'Hindistan'da sadece birlikte çalıştığınız ortaklar kadar başarılı olursunuz'
Alman toptancı Metro'nun Hindistan'daki hikayesi


Alman toptancı METRO, 17 yılda Hindistan’da 27 şube kurdu. METRO Hindistan, büyük zincirler ve e-ticaret platformlarıyla rekabette hayatta kalabilmek için yerel mahalle süpermarketleri olan kiranaların modernizasyonunu başlattı. “Hint pazarındaki ilk adımlarımız hiç de sorunsuz olmadı,” diyor METRO Uluslararası İlişkiler başkanı Mark Alexander Friedrich. “Hindistan ve Avrupa arasındaki farkları ciddi şekilde hafife almıştık ve konseptimiz Hint pazarıyla tam olarak uyuşmadı.”

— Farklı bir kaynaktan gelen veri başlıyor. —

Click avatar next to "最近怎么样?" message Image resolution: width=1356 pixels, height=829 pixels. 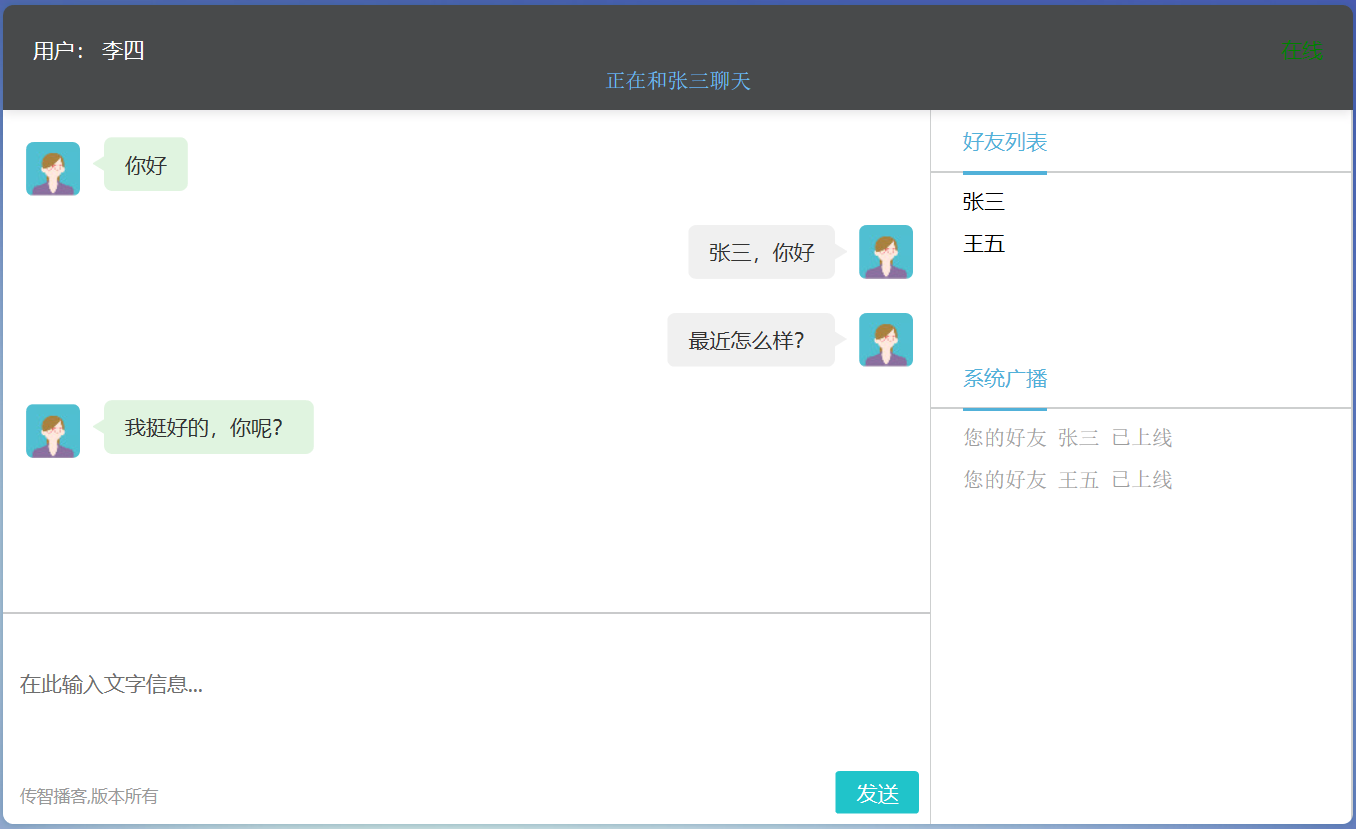885,340

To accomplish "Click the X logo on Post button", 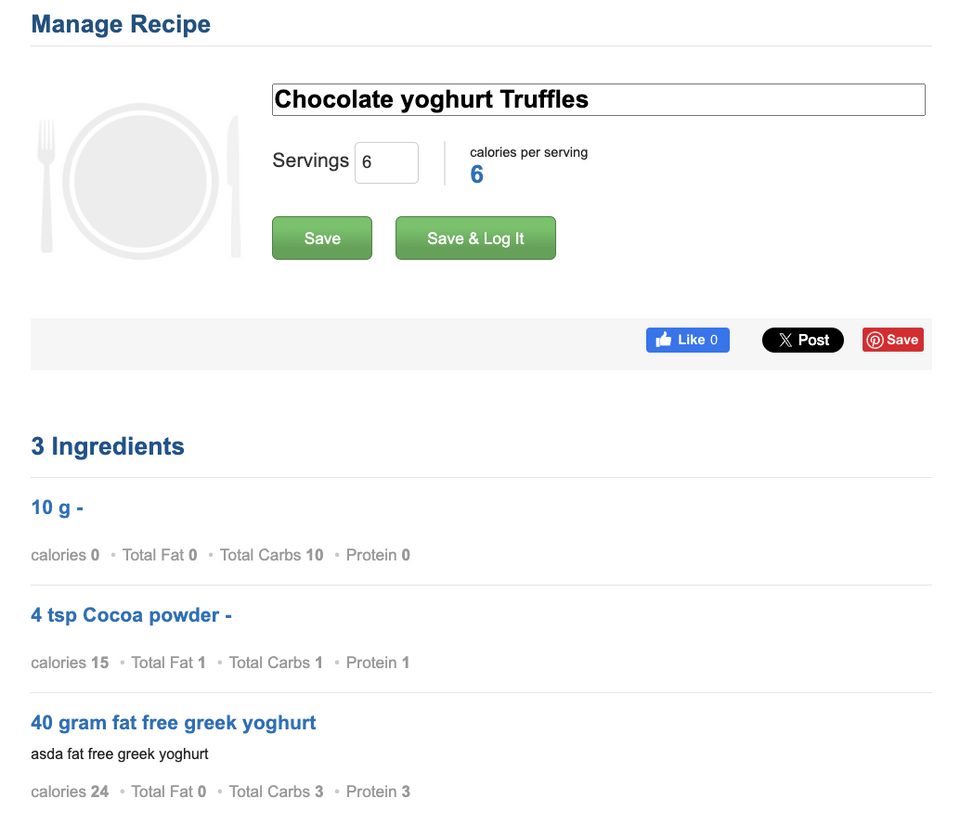I will (x=786, y=340).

METRO, 2003’te pazara giren ilk yabancı toptancı olarak Hindistan macerasına iyimser başladı. “Özellikle ülkedeki orta sınıfın çok hızlı büyümesi nedeniyle konseptimiz için Hindistan’da muazzam potansiyel gördük ve bu nedenle atılım yapmaya karar verdik. Ancak ülkedeki büyük bölgesel farklılıkları, tedarik zincirlerindeki engelleri ve altyapısal zorlukları hesaba katmamıştık. Ayrıca, Hint hükümeti ülkedeki küçük süpermarketler için tehdit oluşturabileceğimizden endişeliydi. Bu nedenle hızla şu sonuca vardık: onları baltalamak yerine küçük bağımsız mağazaları destekleyeceğimizi, onlara büyük yatırım yaparak kanıtlamamız gerekiyordu. Sadece ortaklarımızın büyümesine yardım ederek Hindistan’da başarılı olabilirdik.”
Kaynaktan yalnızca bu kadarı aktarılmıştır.